BMA: Again, it comes down to the capital outlay question on the current environment?
What's interesting is, if you look at the use of technology within the advisory community, it's pretty high already. But again, reduce costs through adjusting your staffing, perhaps renegotiating leases, deferring all non-essential expenses or nice-to-haves and then improve efficiency wherever possible. Those are the things that can have immediate impact. The next thing is client retention and we have a six-step process for client retention. And that starts with acting with conviction. This is a time to provide leadership and guidance and information and education in these difficult times.

BMA: Filter the noise, huh?
Advisors have to - But it's hard because you go to the office every day and your clients are emotionally distraught. This is a very challenging time. In our business, when times become most difficult, that's when you have to do the most work. Even though revenues are declining the paradox is that capacity is being challenged by client retention and business development. So that makes the situation more difficult. We started out by saying, "Look, you need to act with conviction and you need to get yourself highly educated about what's going on in the global financial marketplace because clients are going to look for clarity." That's a story you've got to be able to tell.

BMA: What else are you suggesting?
The next thing that we suggest is listening actively. And here is where you get into the empathy that's required and letting [clients] go through the five stages of loss.
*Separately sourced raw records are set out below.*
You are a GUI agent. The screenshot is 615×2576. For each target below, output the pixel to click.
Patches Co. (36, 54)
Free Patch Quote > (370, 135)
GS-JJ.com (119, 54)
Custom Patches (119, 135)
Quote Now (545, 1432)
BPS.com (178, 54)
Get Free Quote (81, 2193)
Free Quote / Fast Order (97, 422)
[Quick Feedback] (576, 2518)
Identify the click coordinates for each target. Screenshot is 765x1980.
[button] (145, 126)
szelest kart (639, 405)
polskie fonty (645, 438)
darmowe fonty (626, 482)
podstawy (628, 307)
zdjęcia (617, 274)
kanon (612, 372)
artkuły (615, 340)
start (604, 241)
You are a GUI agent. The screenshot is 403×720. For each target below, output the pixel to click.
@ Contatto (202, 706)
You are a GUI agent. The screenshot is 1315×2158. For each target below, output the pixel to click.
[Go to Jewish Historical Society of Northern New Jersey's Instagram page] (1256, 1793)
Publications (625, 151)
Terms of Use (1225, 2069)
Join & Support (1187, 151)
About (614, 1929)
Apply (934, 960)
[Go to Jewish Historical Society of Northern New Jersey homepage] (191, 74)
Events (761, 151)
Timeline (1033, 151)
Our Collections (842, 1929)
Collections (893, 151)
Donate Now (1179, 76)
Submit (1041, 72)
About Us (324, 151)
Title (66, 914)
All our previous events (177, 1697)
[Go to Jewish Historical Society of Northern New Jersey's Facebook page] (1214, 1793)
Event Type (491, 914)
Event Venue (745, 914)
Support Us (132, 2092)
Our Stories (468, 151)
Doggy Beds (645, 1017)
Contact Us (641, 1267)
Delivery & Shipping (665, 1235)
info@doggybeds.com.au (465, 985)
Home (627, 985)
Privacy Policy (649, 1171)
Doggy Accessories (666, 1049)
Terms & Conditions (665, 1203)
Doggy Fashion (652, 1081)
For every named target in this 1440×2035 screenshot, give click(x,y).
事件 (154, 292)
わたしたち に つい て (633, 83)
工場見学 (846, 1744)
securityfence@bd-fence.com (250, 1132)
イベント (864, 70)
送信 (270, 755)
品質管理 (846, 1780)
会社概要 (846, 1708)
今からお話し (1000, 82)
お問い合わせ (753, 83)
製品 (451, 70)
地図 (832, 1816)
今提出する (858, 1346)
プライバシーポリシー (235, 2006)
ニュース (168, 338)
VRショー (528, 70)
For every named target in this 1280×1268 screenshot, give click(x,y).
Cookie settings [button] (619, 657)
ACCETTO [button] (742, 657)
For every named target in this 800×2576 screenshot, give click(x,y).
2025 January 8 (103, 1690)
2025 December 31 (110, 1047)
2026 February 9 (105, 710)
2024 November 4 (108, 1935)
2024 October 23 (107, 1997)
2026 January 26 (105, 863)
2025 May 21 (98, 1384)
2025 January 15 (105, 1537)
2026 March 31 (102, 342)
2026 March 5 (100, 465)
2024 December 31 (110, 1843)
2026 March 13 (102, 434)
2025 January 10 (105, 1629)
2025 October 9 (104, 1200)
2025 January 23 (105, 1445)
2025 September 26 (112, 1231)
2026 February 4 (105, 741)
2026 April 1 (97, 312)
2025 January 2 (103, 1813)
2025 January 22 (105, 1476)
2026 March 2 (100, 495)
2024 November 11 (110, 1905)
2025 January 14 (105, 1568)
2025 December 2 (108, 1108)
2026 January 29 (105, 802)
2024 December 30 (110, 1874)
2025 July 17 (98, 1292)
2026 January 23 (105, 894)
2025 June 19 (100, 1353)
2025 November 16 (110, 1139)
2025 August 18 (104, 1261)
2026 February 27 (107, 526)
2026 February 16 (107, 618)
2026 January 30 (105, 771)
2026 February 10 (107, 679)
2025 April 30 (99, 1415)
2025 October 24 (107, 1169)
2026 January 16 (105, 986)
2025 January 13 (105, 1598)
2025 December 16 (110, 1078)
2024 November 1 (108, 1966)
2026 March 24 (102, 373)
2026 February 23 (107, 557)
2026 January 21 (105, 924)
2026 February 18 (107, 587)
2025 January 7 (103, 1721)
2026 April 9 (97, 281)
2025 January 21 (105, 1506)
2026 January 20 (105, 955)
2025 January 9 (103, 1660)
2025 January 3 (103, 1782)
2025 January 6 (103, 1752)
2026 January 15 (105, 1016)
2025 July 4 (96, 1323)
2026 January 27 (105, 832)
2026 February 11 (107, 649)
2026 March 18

It's the psychological side of the business, but the fact of the matter is that people are going to be angry, they're going to be fearful, they're going to be anxious and you've got to get through all of that emotion before you can sort of come out the other side and say, "Okay. So given that, what can we do to move forward and realistically assess the situation that we're in today."

BMA: This is the therapist hat.
Yep. And then reinforce the decision making process and the importance of process. We want to make sure that clients understand that they didn't do anything wrong that we're in sort of unprecedented times where diversification has had very little effect in terms of risk management and we're going to suggest to them that they're still pursuing some of the finest investment management capability that we think is deliverable in the marketplace. So we try to reinforce the logical side of process.

BMA: Work the plan?
Yes. And then improve communication. You're going to have to be extremely proactive and highly educational in this environment, you're going to have to be very responsive. When clients call in and they've got questions and concerns and they need you to scratch the itch you need to do it very quickly. And then we're also suggesting as kind of a - just as part of an overall strategy to deliver those small little positive surprises with the clients whenever you can to remind them that at the end of the day it's about a relationship and it's about a relationship for a long time or for a lifetime and that we're looking to maintain that relationship as a trusted advisor and to provide all random acts of kindness wherever possible.